Parmi les populations monastiques, on trouve des moines et des moniales, mais aussi des domestiques, des oblats (enfants donnés au monastère pour devenir moines), des novices et, à partir des 11e-12e siècles, des convers.
Les monastères accueillent tout d’abord de nombreux domestiques, des laïcs ayant pour triple fonction d’aider les moines (tâches ménagères et artisanales), de servir leurs hôtes et de gérer le patrimoine du monastère. Selon leur statut, ces serviteurs vivent dans le monastère, à la limite de celui-ci ou encore dans ses exploitations rurales. L’abbaye bénédictine de Petersborough, en Angleterre, compte ainsi une cinquantaine de domestiques au milieu du 15e siècle et 114 au début du 16e siècle.
À l’intérieur de la clôture monastique elle-même, plusieurs types de religieux cohabitent. Dans les premiers siècles du Moyen Âge, la plupart des moines le deviennent avant la puberté, après avoir été offerts très jeunes au monastère par leur famille : ce sont des oblats. Considérés comme spirituellement inférieurs aux adultes, ces enfants occupent une position subalterne. À Cluny, on leur assigne un secteur précis du dortoir commun où ils se reposent entourés de leur maître.
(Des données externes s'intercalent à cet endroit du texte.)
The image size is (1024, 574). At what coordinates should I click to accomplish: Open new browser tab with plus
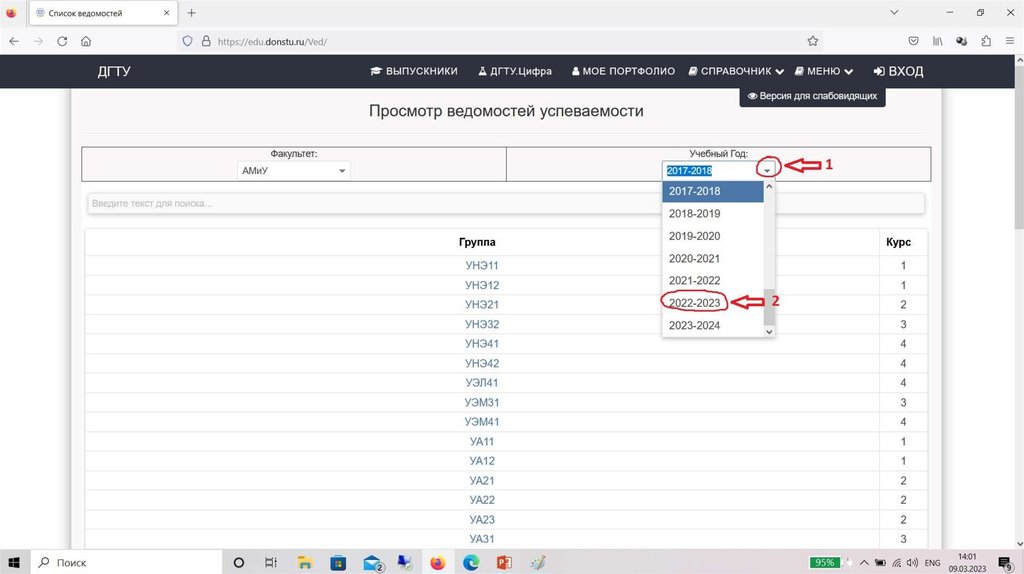coord(191,13)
À partir du 11e siècle, l’âge de la profession est repoussé à 18 ou 20 ans et les oblats disparaissent. Cependant, des enfants sont toujours envoyés dans les monastères par leurs familles, à des fins d’éducation. Quant aux novices, religieux n’ayant pas encore prononcé de vœux définitifs, des espaces spécifiques peuvent leur être réservés. Chez les cisterciens, ils s’essaient à la vie de prière, de lecture et de travail sous l’autorité d’un « maître des novices », qui doit s’assurer qu’ils « cherchent vraiment Dieu » avant de prendre l’habit.
La communauté monastique est également ordonnée selon des principes hiérarchiques stricts, mis en œuvre lors des déplacements collectifs comme à l’intérieur des bâtiments communautaires (église, réfectoire et salle capitulaireSalle capitulaire (ou salle du chapitre) : dans une abbaye, lieu où se réunit quotidiennement la communauté religieuse.) où chacun a sa place.
Dans les ordres nés aux 11e-12e siècles (cisterciens, chartreux), une nouvelle catégorie de religieux apparaît enfin : les convers. Les travaux les plus pénibles leur sont confiés afin que les moines respectent plus strictement la clôture et se consacrent pleinement à la prière et au travail intellectuel.
Les convers ont un habit différent des moines et des devoirs liturgiques propres. Dans l’ordre cistercien, leurs temps de prière sont réduits au strict minimum afin d’augmenter leur temps de travail.
Ils vivent soit dans les exploitations du monastère (granges), soit dans des quartiers séparés mais situés à l’intérieur de la clôture. À Cîteaux, Clairvaux, Pontigny, Byland, Kirkstall ou encore Beaulieu, la ségrégation entre convers et moines se manifeste par la distance séparant leurs bâtiments du cloître.
Cette séparation conduit parfois à un quasi dédoublement de la structure claustrale. Au début du 18e siècle, le plan de Clairvaux de dom Milley montre la séparation entre l’espace réservé aux moines et celui dévolu aux convers qui ont leur chapelle, leur salle du chapitre, leur salle commune et leur infirmerie.
Enfin, ces distinctions, formulées dans les règles et coutumiers, ne doivent pas faire oublier que les stratifications sociales persistent bien souvent à l’intérieur du monastère. En effet, en dépit de leurs vœux, les religieux ne renoncent la plupart du temps ni à leurs liens familiaux ni à leur position sociale d’origine. Ainsi, le concile de Trente (1545-1563) tente d’empêcher la cohabitation de religieuses d’une même famille au sein de cellules familiales, sans succès. Et aux 16e-17e siècles, dans le couvent des cisterciennes de Santa Ana d’Avila, en Espagne, les religieuses aisées logent dans des appartements comptant jusqu’à sept pièces et disposent de domestiques personnelles.